Biography
Preston Fulp, born in 1915, was a sawmill worker, a tobacco sharecropper, moonshiner, and blues and old-time guitarist. He made his recordings at the age of 78 and died a few months later in October 1993. Preston weaves stories of his life through both secular and sacred songs. He was the last original Piedmont blues from turn-of-the century Winston-Salem. -Timothy Duffy
How We Helped:
Music Maker Relief Foundation has assisted Preston Fulp with utility and grocery bills, produced his first record, and helped him book shows and performances throughout North and South Carolina. Preston is featured in the book Music Makers: Portraits and Songs from the Roots of America (2004).
Preston Fulp grew up in Walnut Cove, an area just north of Winston-Salem, North Carolina, where his family sharecropped tobacco. Preston took to music at an early age, starting to play the guitar when he was six. By his teens he was proficient on the violin and banjo and was a singer of both blues and hillbilly songs. He played blues with local musicians such as Wheeler Bailey, Arthur Anderson, Blind Blake and Blind Willie McTell. He played hillbilly music with Ernest Thomspon and Vernon Covenant and listened to the 78 records of the Carter Family, and Uncle Dave Macon. Soon he was performing in both styles on Saturdays at corn shuckings, chicken stews, and barn dances. He recalled to me a dance hall he played regularly in neighboring Mount Airy. The black and white people where segregated and he would go to one side of the hall and play mountain music for the whites and then go to the other side and play blues for the blacks. Preston was unique in this ability to perform both styles of music.
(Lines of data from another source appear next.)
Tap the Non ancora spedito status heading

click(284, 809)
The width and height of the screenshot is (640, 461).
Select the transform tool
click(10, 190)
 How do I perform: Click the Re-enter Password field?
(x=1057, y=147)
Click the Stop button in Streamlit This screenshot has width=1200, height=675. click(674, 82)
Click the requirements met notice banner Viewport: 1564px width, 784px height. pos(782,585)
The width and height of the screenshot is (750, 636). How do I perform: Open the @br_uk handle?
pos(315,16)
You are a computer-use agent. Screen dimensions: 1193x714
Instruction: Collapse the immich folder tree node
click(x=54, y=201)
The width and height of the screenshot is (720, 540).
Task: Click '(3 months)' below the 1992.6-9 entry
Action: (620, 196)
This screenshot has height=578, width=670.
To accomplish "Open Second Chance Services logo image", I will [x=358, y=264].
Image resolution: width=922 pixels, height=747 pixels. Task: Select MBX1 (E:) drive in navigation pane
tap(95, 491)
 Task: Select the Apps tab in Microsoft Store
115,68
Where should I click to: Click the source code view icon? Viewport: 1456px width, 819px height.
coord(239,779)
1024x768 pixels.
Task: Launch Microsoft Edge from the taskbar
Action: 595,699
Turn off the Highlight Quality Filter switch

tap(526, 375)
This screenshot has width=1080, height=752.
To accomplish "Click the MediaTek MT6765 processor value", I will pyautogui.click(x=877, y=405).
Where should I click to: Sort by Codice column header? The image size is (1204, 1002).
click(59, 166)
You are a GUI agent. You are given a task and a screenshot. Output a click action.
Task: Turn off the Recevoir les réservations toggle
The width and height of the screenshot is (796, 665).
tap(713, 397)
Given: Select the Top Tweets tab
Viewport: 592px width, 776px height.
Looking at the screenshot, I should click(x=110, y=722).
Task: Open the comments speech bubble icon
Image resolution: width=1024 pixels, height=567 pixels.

Preston often performed at the tobacco auctions in Winston-Salem. There were great events, as it was the time of year that farmers had cash from the sale of their crop. In the fall for three months, the streets would fill with barkers, mooonshiners, soapbox preachers, medicine men and musicians, all hawking their goods. Working all week at the sawmill Preston would make $4.50 and then perform at the auction houses all night Friday and Saturday, often coming home with $100. During the Depression, Preston, seeking better times, hopped a freight. He found farm work throughout the Midwest up into Canada, where he became a friend with a potato farmer. Here Preston stayed and worked in the potato fields and taught his new friend the art of moonshining. Five years later Preston hoboed back to Walnut Cove. While jumping off the last boxcar near his home, he fell and broke his left arm. Frustrated that he could not play guitar, he peeled back the plaster from his fingers just enough to fret the neck, then propped the guitar body on his left knee and continued to perform. He held the guitar in this manner the rest of his life.
By this time the elder blues musicians had drifted off and Preston played hillbilly music with banjo players and fiddlers. Preston never left Walnut Cove again. He married, settled down and supported his family by growing tobacco and working in a sawmill.
Winston-Salem, North Carolina is often considered a prewar center for the blues music that was performed at tobacco warehouses. Today this area is still home to a diverse assortment of blues and blues-related musicians. I asked Guitar Gabriel about older musicians whom he knew and he mentioned Preston Fulp. We found Preston the next day outside his garage. He was happy to see his old friend Gabe and we talked and made music. These beautiful recordings of Preston capture his haunting falsetto voice and intricate East Coast guitar style.
Preston loved music and would spend the spring, summer and fall sitting on a chair in his car-port with his guitar, singing and playing to his grandchildren and neighbors and friends who passed by. A neighboring farmer once told me that when the tobacco-curing time came around his father would get Preston’s guitar out of the pawn shop and Preston would sit and play until daybreak, song after song, singing all the verses. His CD, Sawmill Worker, is a historical musical document of this rarely heard rural-based music influenced by both black and white traditions of the early 1900s.